WHAT THE EXERCISE ASKS :: Find the line that contains "Task: Select the Woody accord bar". Output it and every line after it to the end of the records, exactly as they appear.

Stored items

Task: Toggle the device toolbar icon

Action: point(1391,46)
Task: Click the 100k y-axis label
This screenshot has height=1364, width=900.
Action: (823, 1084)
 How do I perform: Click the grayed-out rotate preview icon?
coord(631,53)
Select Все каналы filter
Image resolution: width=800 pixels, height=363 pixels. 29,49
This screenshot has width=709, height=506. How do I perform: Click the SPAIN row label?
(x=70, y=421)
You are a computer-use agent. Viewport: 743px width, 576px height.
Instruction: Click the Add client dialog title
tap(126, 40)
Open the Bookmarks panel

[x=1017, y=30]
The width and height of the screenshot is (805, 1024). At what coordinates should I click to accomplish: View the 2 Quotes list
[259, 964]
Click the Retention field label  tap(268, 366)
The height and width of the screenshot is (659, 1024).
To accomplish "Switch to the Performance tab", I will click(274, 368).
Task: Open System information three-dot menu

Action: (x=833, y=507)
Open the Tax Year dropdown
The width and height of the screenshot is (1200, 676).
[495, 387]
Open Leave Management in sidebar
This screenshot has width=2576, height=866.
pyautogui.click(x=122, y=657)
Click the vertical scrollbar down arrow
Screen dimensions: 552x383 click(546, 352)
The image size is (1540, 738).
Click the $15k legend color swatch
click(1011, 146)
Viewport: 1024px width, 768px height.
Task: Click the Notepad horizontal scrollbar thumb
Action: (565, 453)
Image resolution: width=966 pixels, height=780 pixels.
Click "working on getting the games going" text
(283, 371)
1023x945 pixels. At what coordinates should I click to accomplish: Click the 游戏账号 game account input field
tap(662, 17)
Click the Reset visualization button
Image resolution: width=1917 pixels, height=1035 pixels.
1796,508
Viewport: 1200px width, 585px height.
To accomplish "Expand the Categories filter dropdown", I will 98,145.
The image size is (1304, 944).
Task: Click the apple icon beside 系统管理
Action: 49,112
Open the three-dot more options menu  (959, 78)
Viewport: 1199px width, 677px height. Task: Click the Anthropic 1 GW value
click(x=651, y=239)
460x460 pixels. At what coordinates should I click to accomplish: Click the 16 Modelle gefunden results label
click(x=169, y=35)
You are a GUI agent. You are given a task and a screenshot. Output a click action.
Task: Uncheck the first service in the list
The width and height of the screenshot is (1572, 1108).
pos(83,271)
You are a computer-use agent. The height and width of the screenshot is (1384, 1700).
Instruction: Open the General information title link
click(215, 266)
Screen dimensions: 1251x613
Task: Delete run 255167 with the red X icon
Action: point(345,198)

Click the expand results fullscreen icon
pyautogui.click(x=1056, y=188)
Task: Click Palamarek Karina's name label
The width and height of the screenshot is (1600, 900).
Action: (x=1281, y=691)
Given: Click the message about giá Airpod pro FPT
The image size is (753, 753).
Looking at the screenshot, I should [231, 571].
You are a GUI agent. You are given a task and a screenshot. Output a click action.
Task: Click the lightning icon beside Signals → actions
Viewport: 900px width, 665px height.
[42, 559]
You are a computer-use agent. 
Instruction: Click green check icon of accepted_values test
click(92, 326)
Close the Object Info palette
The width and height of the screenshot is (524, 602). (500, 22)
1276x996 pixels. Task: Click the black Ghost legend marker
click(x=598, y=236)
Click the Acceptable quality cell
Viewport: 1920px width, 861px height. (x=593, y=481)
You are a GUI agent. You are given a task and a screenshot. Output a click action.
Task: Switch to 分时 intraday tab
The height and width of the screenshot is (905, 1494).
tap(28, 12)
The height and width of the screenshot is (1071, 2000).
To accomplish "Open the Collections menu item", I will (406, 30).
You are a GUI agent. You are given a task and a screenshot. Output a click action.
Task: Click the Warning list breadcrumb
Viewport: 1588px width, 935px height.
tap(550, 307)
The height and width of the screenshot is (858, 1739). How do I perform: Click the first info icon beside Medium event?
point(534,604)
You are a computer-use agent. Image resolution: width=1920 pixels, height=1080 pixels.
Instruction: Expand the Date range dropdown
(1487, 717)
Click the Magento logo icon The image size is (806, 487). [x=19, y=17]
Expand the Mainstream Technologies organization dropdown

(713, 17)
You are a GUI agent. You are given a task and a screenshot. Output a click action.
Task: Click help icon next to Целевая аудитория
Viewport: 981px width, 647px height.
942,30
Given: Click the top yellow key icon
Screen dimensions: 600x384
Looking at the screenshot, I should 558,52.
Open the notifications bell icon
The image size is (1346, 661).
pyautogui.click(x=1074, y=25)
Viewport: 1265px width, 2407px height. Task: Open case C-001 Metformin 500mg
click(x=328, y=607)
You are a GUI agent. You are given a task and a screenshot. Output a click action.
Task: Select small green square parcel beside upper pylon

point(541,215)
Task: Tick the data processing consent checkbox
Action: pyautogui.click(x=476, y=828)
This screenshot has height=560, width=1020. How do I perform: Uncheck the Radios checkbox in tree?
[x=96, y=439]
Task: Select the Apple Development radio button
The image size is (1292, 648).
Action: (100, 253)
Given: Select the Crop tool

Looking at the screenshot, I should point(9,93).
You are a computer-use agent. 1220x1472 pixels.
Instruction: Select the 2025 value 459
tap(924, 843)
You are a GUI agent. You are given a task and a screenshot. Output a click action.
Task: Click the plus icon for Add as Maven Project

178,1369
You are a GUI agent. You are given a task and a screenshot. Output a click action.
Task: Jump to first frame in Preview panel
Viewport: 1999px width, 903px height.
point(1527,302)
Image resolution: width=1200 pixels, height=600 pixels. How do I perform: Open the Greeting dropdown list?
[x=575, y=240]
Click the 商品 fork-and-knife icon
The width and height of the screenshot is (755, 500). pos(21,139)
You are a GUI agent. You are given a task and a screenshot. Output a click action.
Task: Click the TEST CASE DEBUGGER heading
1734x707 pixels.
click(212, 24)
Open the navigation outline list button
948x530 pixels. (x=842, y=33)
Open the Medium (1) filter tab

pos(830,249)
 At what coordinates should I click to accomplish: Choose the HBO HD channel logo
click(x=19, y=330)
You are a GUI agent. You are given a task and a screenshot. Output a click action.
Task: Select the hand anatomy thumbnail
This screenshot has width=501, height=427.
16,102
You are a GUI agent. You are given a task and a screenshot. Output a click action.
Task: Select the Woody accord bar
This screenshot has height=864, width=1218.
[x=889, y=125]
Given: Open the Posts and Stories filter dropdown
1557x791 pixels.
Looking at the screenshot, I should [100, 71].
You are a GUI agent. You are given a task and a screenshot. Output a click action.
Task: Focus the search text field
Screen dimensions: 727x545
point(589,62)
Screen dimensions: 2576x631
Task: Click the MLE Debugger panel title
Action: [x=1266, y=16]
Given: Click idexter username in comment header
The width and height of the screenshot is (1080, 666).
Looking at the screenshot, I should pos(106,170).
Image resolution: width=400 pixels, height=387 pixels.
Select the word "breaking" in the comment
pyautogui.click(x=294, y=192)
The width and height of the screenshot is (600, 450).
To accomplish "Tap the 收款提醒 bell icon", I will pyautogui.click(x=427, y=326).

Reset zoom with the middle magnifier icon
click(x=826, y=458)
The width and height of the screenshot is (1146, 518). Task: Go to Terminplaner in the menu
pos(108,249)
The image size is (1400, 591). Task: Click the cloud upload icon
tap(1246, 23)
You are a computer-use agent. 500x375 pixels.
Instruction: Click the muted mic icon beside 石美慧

EXPECTED OUTPUT ::
Task: Select the Woody accord bar
This screenshot has height=864, width=1218.
[x=889, y=125]
Given: Open the Posts and Stories filter dropdown
1557x791 pixels.
Looking at the screenshot, I should [100, 71].
You are a GUI agent. You are given a task and a screenshot. Output a click action.
Task: Focus the search text field
Screen dimensions: 727x545
point(589,62)
Screen dimensions: 2576x631
Task: Click the MLE Debugger panel title
Action: [x=1266, y=16]
Given: Click idexter username in comment header
The width and height of the screenshot is (1080, 666).
Looking at the screenshot, I should pos(106,170).
Image resolution: width=400 pixels, height=387 pixels.
Select the word "breaking" in the comment
pyautogui.click(x=294, y=192)
The width and height of the screenshot is (600, 450).
To accomplish "Tap the 收款提醒 bell icon", I will pyautogui.click(x=427, y=326).

Reset zoom with the middle magnifier icon
click(x=826, y=458)
The width and height of the screenshot is (1146, 518). Task: Go to Terminplaner in the menu
pos(108,249)
The image size is (1400, 591). Task: Click the cloud upload icon
tap(1246, 23)
You are a computer-use agent. 500x375 pixels.
Instruction: Click the muted mic icon beside 石美慧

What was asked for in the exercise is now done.